Under the circumstances on which the judgement is based, the plaintiff, which operates a building cleaning company, had fitted its company vehicles, which are used for business and private purposes by its building supervisors, cleaners and caretakers, with GPS systems. The license plates of the vehicles, which could be used to identify the respective users, were recorded. Over an extended period of time, the location tracking systems stored every route traveled by the employees with start and end points, including the time taken and the status of the ignition. The employees could not switch the location tracking system on or off; the system could only be deactivated after work and before work with considerable effort.


The Lüneburg Administrative Court judged that the continuous recording of the position data of employees, including outside of working hours, is not consistent with applicable data protection law. In this case, such comprehensive processing of the tracking data could not be justified on the grounds of permission granted under Sec. 26 (1) BDSG, since data processing was not necessary for the purposes of the employment relationship. The obligation to keep a logbook is sufficient in such cases. The processing of the location data could also not be justified based on the permission given by consent according to Sec. 26 para. 2 BDSG, because the voluntary nature of the consent was not adequate. This was already absent because the controller failed to inform its employees about the comprehensive location tracking.


CONSEQUENCES, INCLUDING FOR SUBCONTRACTOR RELATIONSHIPS


This case law is also applicable to controllers that process location data of natural persons outside of employee data protection. This applies in particular to companies that collect location data of the employees of their subcontractors. In the absence of an employment context, the controller does not have to measure the lawfulness of processing the location data in these cases on the basis of the permitted circumstances under Sec. 26 BDSG. Rather, it must base the data processing on a legal basis under Art. 6 (1) GDPR:


If – as will usually be the case – there is no legal obligation for location tracking and this is not necessary for the implementation of a contractual relationship between the controller and the persons whose location is being tracked, then only a legitimate interest according to point f) of Art. 6 (1) GDPR or consent pursuant to point a) of Art. 6 (1) GDPR may be taken into consideration as permitted circumstances. Since the consent is generally not a secure legal basis, as it can be revoked, and should serve only as a stopgap measure, companies usually have to prove a legitimate interest in location tracking, which is not outweighed by the interests and fundamental rights of the data subjects. In the context of such a balancing of interests, comparable arguments are incorporated as in the case of the balancing of necessity under Sec. 26 BDSG. Thus, the Lüneburg Administrative Court argued that there is no fixed need for the company to monitor tolerated private use of the vehicles and therefore interference in the data subject’s right to self-determination does not prevail over a legitimate business interest.
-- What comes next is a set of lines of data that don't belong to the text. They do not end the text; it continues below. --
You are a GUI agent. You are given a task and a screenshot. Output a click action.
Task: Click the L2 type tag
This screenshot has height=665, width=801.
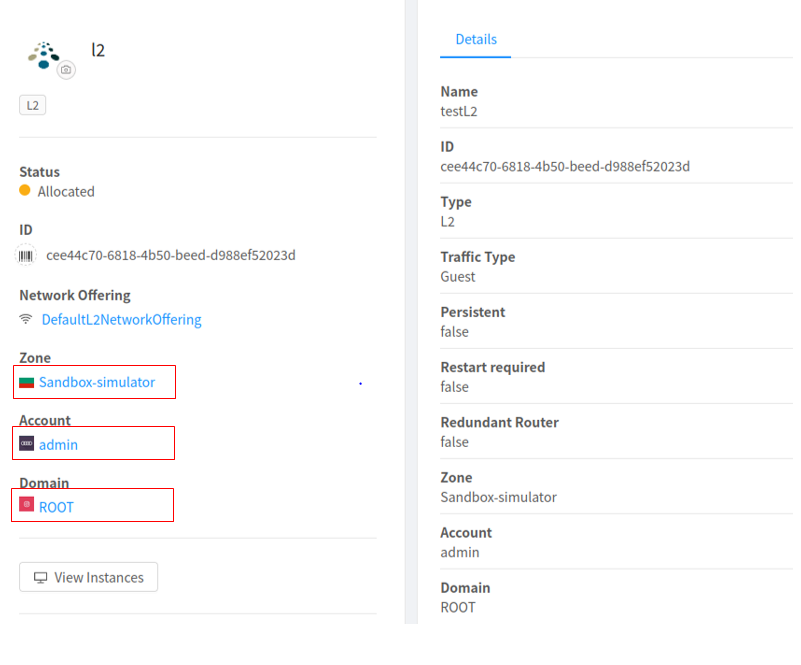(x=33, y=105)
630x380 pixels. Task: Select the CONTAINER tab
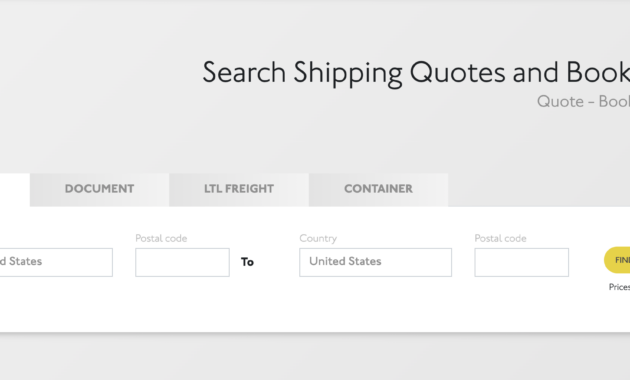[x=378, y=190]
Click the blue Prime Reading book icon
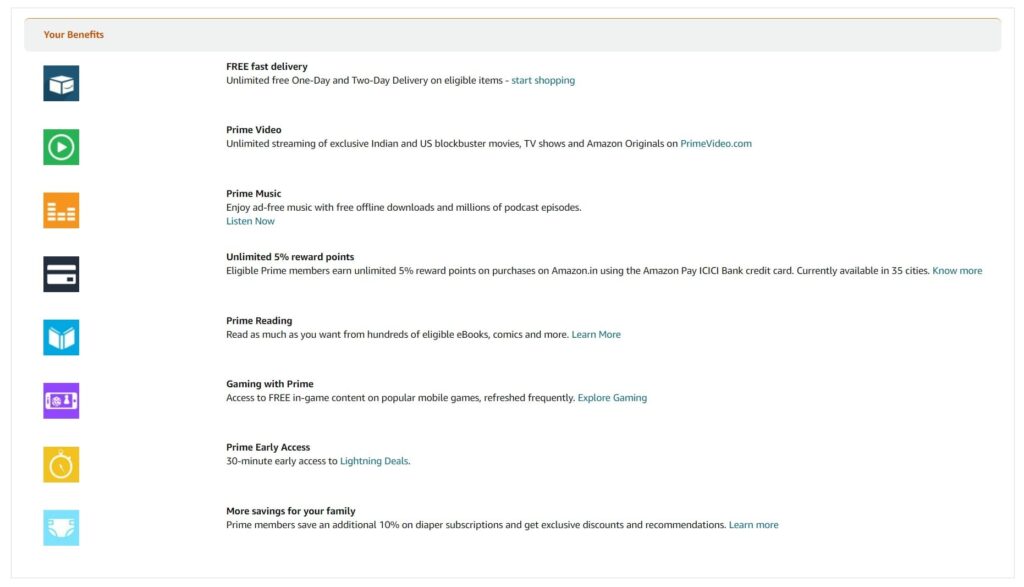 click(61, 337)
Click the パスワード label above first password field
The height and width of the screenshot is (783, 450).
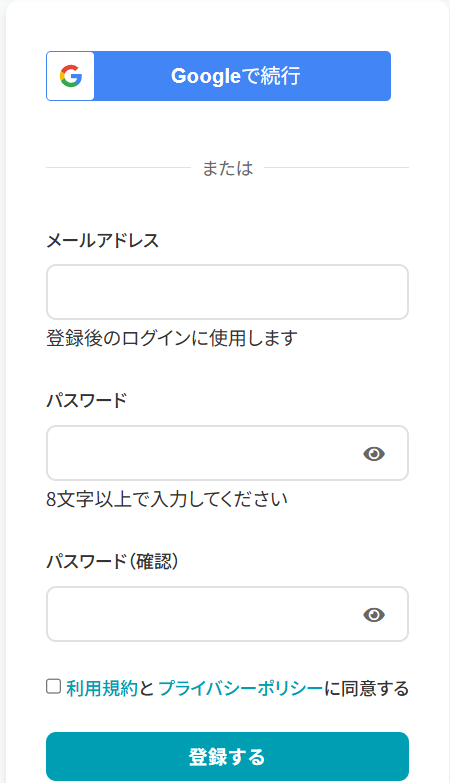pos(87,400)
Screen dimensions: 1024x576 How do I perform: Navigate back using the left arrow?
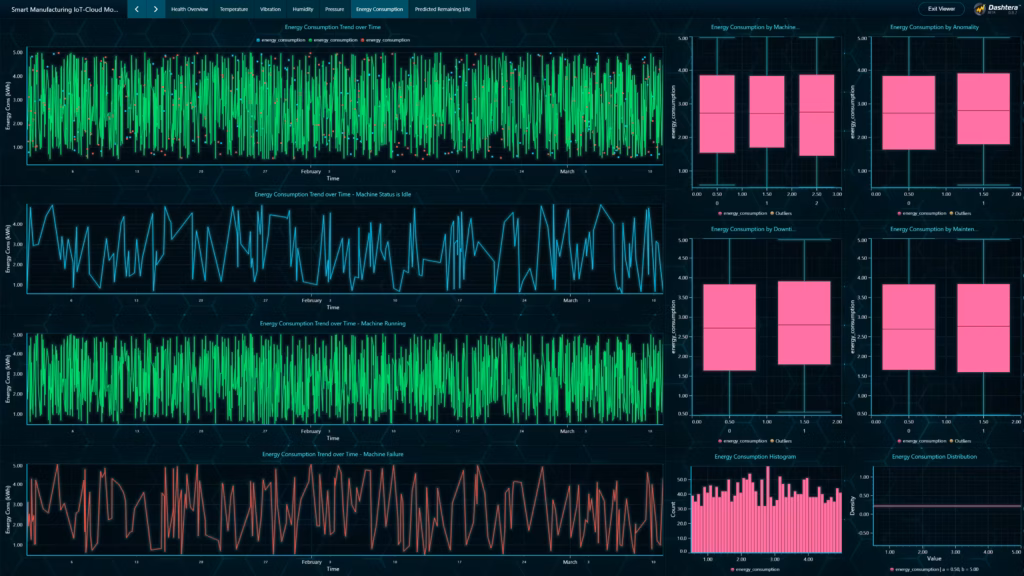tap(136, 8)
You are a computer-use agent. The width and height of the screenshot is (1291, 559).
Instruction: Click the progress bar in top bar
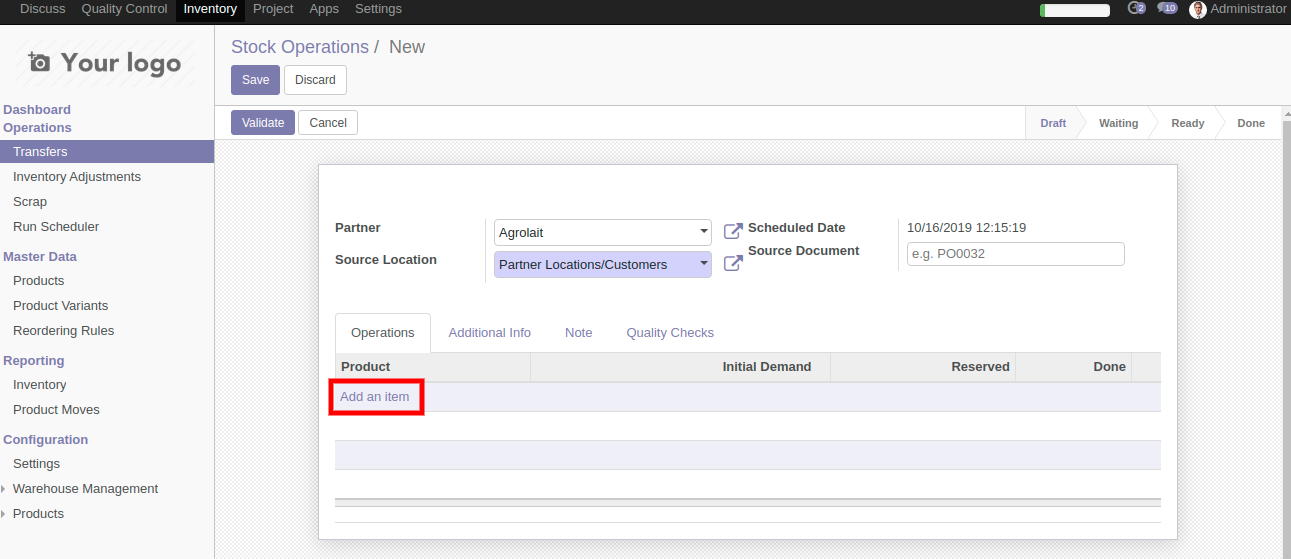tap(1075, 10)
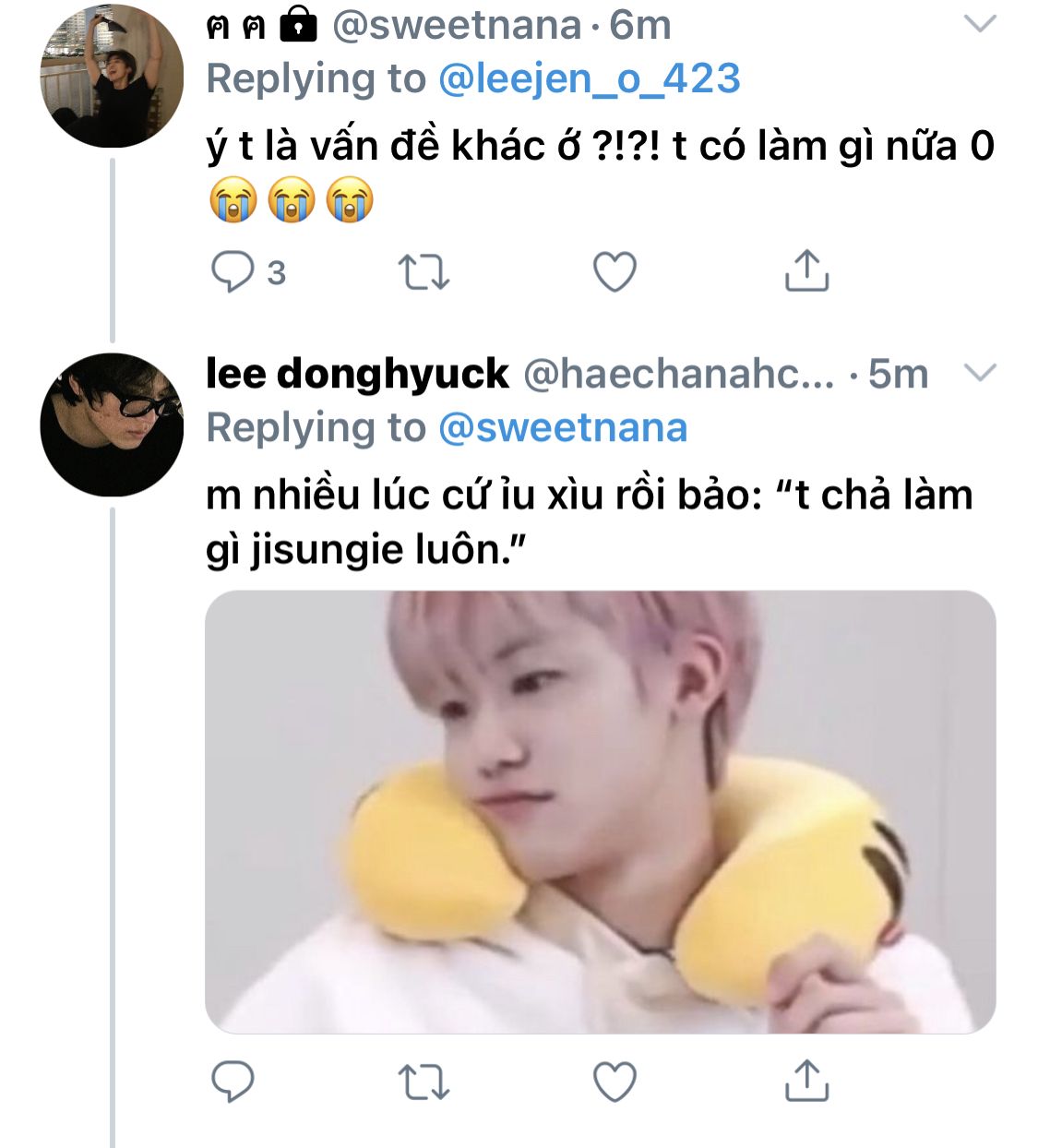This screenshot has height=1148, width=1038.
Task: Open @sweetnana handle in tweet header
Action: (x=457, y=26)
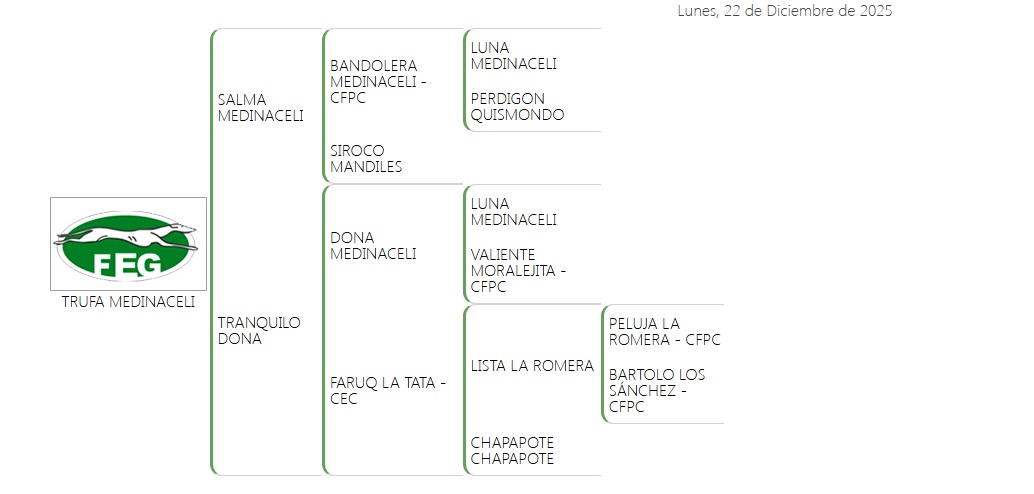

Thus, the controller also cannot track locations without limitation under point f) of Art. 6 (1) GDPR.


Practical notes: For cases such those described, the GDPR sets out fines for controllers of up to EUR 20,000,000 or, in the case of a company, up to 4% of the total worldwide annual turnover of the previous financial year. In order to avoid this risk, companies that process the location data of their employees or of third parties, such as employees of their subcontractors, are urgently advised, before using any tracking systems, to check in each case on what legal basis and to what extent they are allowed to track locations. The extensive monitoring also means the controller must carry out a data protection impact assessment in accordance with Art. 35 GDPR.